就寝0時、仮眠4時間…過酷すぎる近鉄の駅員体験、なぜ企画?

深夜12時に就寝し、仮眠4時間。朝4時半に起床して業務をスタートする・・・という駅員の1日が体験できる小学生向けの夏休み特別企画『駅業務体験と駅舎仮眠(宿泊)体験』ツアーの実施が6月13日に発表され、「本格的すぎる」とSNS上で話題となった。

「近鉄」が企画した『駅業務体験と駅舎仮眠(宿泊)体験』ツアー(近畿日本鉄道提供)

『きんてつ 駅のお仕事体験2日間 in 大和上市駅』と題したツアーは、小学4~6年生が対象。参加者は近鉄吉野線の大和上市駅の「1日駅長」となり、改札業務や終業・始業点検、清掃業務に加え、夜間にしか見られない列車の開放作業や駅舎の仮眠体験、車両の運転台見学など、普段なら体験できない盛りだくさんな内容となっている。

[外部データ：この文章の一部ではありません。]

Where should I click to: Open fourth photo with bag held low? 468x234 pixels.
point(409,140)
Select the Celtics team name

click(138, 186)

このツアーを企画したのは「近鉄」の愛称で親しまれている大阪の鉄道会社「近畿日本鉄道」(本社:大阪市天王寺区)。「小学生だったら行ってみたい」「リアルだ」といった肯定的な意見の一方で、夕朝食抜き・入浴なし、参加費は子ども1人3万円・・・となかなかハードな内容に「過酷すぎでは?」と、賛否両論が巻き起こっている。

なぜこのようなツアーを企画したのか? 同社の広報・杉山正樹さんに詳しい話を聞いた。

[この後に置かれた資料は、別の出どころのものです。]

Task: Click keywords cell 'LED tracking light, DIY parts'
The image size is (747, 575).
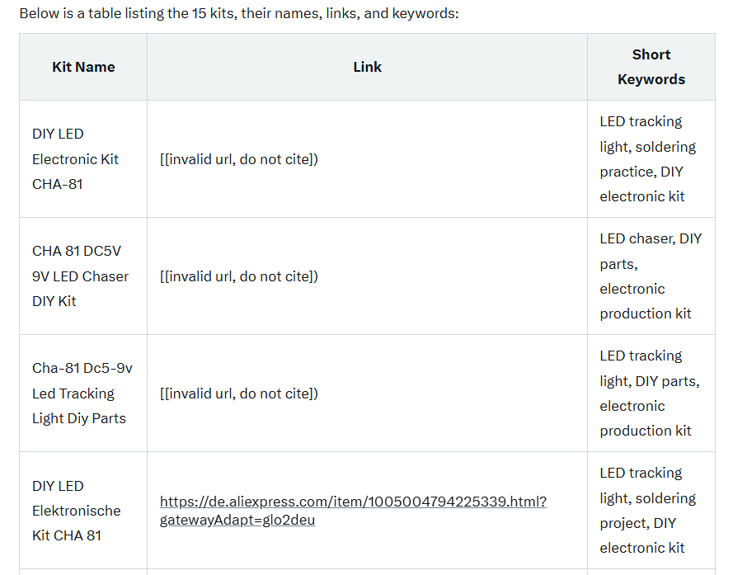Action: (x=651, y=394)
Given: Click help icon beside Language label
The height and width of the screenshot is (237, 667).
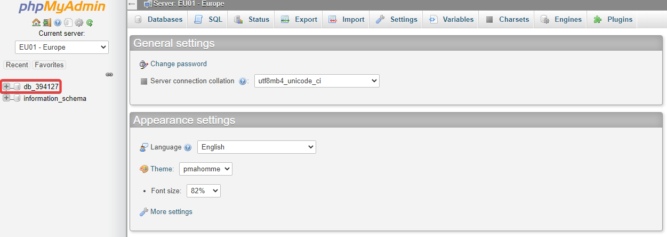Looking at the screenshot, I should click(188, 148).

■ 「あまり構えず、できることを楽しんで体験してほしい」

──小学生向けにも関わらず深夜12時就寝、仮眠4時間など、かなり本格的な内容に驚きました。こちらを企画されたきっかけを教えてください。

こちらは企画担当者が読んだ「新聞のコラム」がきっかけでした。そこには、筆者の方が子どもの頃、駅で働く人が夜に仮眠室で寝る姿を想像していたということが書かれていたそうで、「これを体験してもらう場が作れたら」と思い、企画したとのことです。

──思い出に寄り添う企画だったんですね。このような企画は毎年おこなわれているのでしょうか?

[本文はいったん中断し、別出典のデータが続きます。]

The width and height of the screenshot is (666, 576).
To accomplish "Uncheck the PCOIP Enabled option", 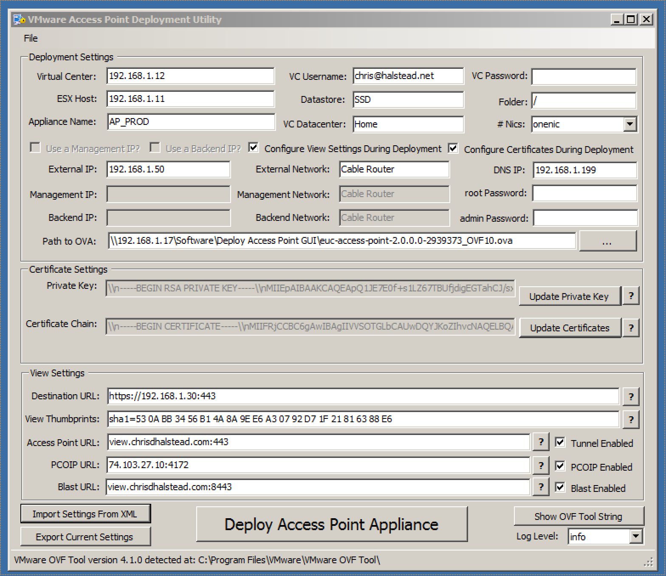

今回が初めての試みです。これまで「電車の切り離し体験」などはふるさと納税の返礼品などで開催したことがあったのですが、宿泊が伴う企画は今回が初めてです。

ツアー体験場所である「大和上市駅」(近畿日本鉄道提供)

──しかし、今回の体験場所はなぜ「大和上市駅」なのでしょうか? 奈良県の吉野エリアの駅とあってレアな感じがします。

この駅は、駅員が常駐していない田舎ですが、とても風情ある駅です。夏休みの思い出に残る場所になると思い、こちらの駅を選びました。

──確かに夏休みっぽいです。かなり幅広く業務を体験できるようですが、子どもたちにどういったことを学んでもらうことを目的としているのでしょうか? 「少し過酷では?」といった声もあがっていますが・・・。

鉄道に愛着や興味を持ってもらえたらうれしいです。「夜12時に就寝、朝4時の起床」とありますが、子どもたちが楽しんで体験できることを前提にしているので、眠ければ12時より前に就寝してもらうのも、朝4時起きでなくても大丈夫です。

臨機応変に対応できるので、あまり構えずに、できることを楽しんで体験してもらえたらと思います。何より、夏休みに最高の思い出を作って欲しいですね。

6月15日・昼2時から販売開始された『きんてつ 駅のお仕事体験2日間 in 大和上市駅』は、現在キャンセル待ちとなっている。日程は7月29日〜30日、8月19日〜20日の2回開催予定(1泊2日)で、参加できるのは各回1組限定。体験できるのは、小学4年〜6年。料金は子ども3万円、大人1万円。